▶ **TRECHO DO TEXTO**:
****************

O juiz baseou sua sentença no Protocolo para Julgamento com Perspectiva de Gênero, estabelecido pela Resolução 492, do Conselho Nacional de Justiça (CNJ), e em jurisprudência da Corte Interamericana de Direitos Humanos. A sentença reconheceu o direito líquido e certo do professor, respaldado pela Lei Municipal de nº 404, de 2011, e pelo Decreto Municipal de nº 565, de 2020, que garantem horário especial para servidores(as) com dependentes com deficiência.

O servidor entrou com a ação judicial – um Mandado de Segurança – após uma decisão da Secretaria Municipal de Administração negar seu pedido de redução da jornada de trabalho. Para a Justiça, o professor informou que seu filho, de três anos, necessita de acompanhamento terapêutico semanal na cidade de Luís Eduardo Magalhães, na Bahia. O município tocantinense onde reside não oferece tratamento adequado para o autismo.

Na sentença, o juiz destaca o princípio da dignidade da pessoa humana e o da proteção integral e melhor interesse da criança, ambos previstos na Constituição Federal e no Estatuto da Criança e do Adolescente.

“Tenho por abusiva a conduta do impetrado (município de Taguatinga) ao deixar de efetivar a redução da carga horária em termos práticos, além de implicar em perca salarial quando a legislação admite a redução da jornada sem efeitos financeiros, configurando possível discriminação por motivo de deficiência”, escreve o juiz, na sentença.

Ao basear a decisão no Protocolo para Julgamento com Perspectiva de Gênero, que visa combater estereótipos e discriminações, o juiz Jean Fernandes ressaltou a importância de se considerar as particularidades de cada caso, especialmente quando se trata de grupos minoritários e vulneráveis, como as pessoas com autismo.

****************

▶ **DADOS FORNECIDOS**:
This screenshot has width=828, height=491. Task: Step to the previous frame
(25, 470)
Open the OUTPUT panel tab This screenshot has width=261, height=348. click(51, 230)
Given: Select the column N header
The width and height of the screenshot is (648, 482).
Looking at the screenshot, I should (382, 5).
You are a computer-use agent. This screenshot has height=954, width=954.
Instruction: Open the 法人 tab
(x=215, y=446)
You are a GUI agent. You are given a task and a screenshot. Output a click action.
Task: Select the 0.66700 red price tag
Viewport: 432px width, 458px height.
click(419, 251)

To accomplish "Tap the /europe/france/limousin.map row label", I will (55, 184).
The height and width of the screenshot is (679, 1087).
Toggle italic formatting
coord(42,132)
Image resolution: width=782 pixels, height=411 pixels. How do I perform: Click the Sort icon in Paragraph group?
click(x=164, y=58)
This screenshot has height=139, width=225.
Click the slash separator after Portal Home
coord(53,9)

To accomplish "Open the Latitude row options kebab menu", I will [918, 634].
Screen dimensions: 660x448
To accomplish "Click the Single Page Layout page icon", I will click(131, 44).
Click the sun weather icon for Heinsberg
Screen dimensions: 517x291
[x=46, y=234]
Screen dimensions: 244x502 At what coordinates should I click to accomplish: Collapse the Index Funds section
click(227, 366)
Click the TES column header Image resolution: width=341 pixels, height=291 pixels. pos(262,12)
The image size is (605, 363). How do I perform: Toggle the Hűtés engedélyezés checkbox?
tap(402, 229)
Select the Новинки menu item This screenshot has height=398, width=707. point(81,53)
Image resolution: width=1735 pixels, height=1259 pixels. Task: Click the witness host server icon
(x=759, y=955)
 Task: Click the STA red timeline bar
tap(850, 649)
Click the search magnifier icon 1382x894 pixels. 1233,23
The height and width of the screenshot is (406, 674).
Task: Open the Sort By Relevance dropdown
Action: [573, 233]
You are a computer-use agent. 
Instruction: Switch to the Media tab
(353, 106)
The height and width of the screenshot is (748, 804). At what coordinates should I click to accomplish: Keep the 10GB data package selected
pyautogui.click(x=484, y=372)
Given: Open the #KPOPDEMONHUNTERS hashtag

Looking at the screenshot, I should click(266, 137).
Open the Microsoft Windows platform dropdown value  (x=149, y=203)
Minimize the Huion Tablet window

****************

▶ **PROBLEMA A RESOLVER**: Transcreva sem nenhuma mudança a parte do texto sobre a sentença do juiz que vai de "O juiz baseou" até "para o autismo.". Os dados não fazem falta aqui.

▶ **SOLUÇÃO DA TAREFA**:
O juiz baseou sua sentença no Protocolo para Julgamento com Perspectiva de Gênero, estabelecido pela Resolução 492, do Conselho Nacional de Justiça (CNJ), e em jurisprudência da Corte Interamericana de Direitos Humanos. A sentença reconheceu o direito líquido e certo do professor, respaldado pela Lei Municipal de nº 404, de 2011, e pelo Decreto Municipal de nº 565, de 2020, que garantem horário especial para servidores(as) com dependentes com deficiência.

O servidor entrou com a ação judicial – um Mandado de Segurança – após uma decisão da Secretaria Municipal de Administração negar seu pedido de redução da jornada de trabalho. Para a Justiça, o professor informou que seu filho, de três anos, necessita de acompanhamento terapêutico semanal na cidade de Luís Eduardo Magalhães, na Bahia. O município tocantinense onde reside não oferece tratamento adequado para o autismo.